At that point, I had decided to enter graduate school and planned to get my PhD with Tony. However, a number of Ontario medical schools were offering admission after only two years of undergraduate studies at that time. I saw my friends studying for the MCAT, and applying to medical school, and I thought, why not? Maybe I could be a physician scientist; the cynical side of me realized that it was a relatively financially secure path to a research career (at that point the cost of medical school in Canada was not a limiting or influencing factor). So I applied and was accepted to the University of Toronto. To my pleasant surprise, I found that I loved it! We were an enormous class – 252/year, and I met a great group of people who have remained life-long friends. One of my closest friends (Jenn), a fellow classmate, had type 1 diabetes, and I can recall asking her (early in first year) “what is diabetes?” but at that point it was just curiosity about my friend’s diagnosis. Throughout medical school my plan remained to go into internal medicine with a focus on hematology/oncology, and get a PhD with Tony Pawson.

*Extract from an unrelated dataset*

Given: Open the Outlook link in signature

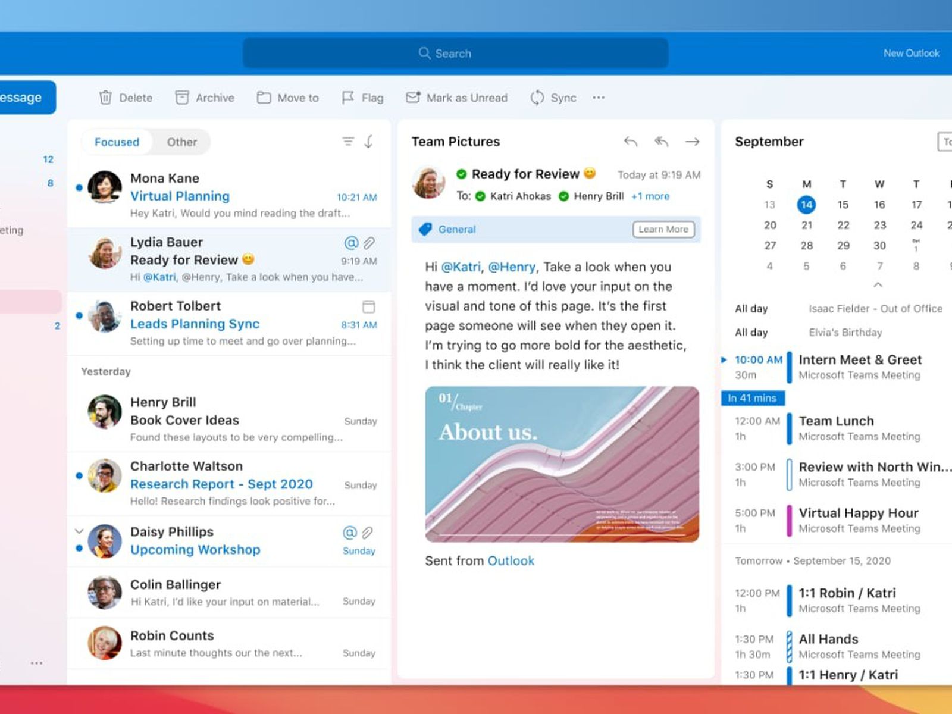Looking at the screenshot, I should click(511, 561).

I stayed at the University of Toronto for my internal medicine residency. One of my earliest specialty rotations in internship was inpatient hematology – and I was miserable! The majority of the patients were undergoing bone marrow transplants and many were young adults (my age) with acute leukemias. I felt helpless and overwhelmed. By complete chance, my very next rotation was endocrinology, which included a mixture of outpatient clinics and inpatient diabetes consults. I was enthralled. Here was a specialty that had a true systemic focus, involved complex pathways and feedback algorithms – it was a specialty that required thinking, not rote memorization. And beyond the scientific interest, I felt I was able to help patients. Dr. Robert Silver was one of my attendings who had a fantastic teaching style and truly inspired me to re-focus to endocrinology.

I continued to take as many rotations in endocrinology as I could during my residency years, and this reinforced my decision to enter endocrinology. During this time, the new analog insulins became available, and I was able to see the impact it had on my friend with diabetes. Jenn was then in an obstetrics/gynecology residency. Due to the nature of her residency program she had learned to inject her regular insulin after eating – if she injected it as advised 30 minutes before a meal but then an emergency arose and her meal was delayed, she would have significant hypoglycemia. However, this delayed injection led to food/insulin mismatch and poor diabetes control. With the availability of analog rapid insulin her glycemic control improved and she had less hypoglycemia. Watching her experience the benefit of the newer therapeutics further reinforced my passion for endocrinology.

By this point I was married, and as my husband was U.S.-born, this offered new opportunities to me for fellowships. I moved to the University of Washington, Seattle, for my fellowship, and initiated a research program under the mentorship of Drs. Tom Wight and Alan Chait. I initiated a career investigating mechanisms accounting for the increased prevalence of cardiovascular disease in diabetes, studying the response to retention hypothesis of atherosclerosis. My work bridges endocrinology, diabetes, and lipids/cardiovascular disease. My main professional affiliations became the Endocrine Society and the American Heart Association. I am now chief of the division, still committed to research, and giving back to my professional societies by serving as writer and now Chair for ESAP, and serving on study sections/grant review panels for the AHA. My original intent was to spend three years in the U.S. then return home to Canada, but, here it is 20 years later, and I’m now an American. After nearly seven years in Seattle I was recruited to the University of Kentucky. So, while medicine and endocrinology were not my original plan, here I am and I couldn’t be happier.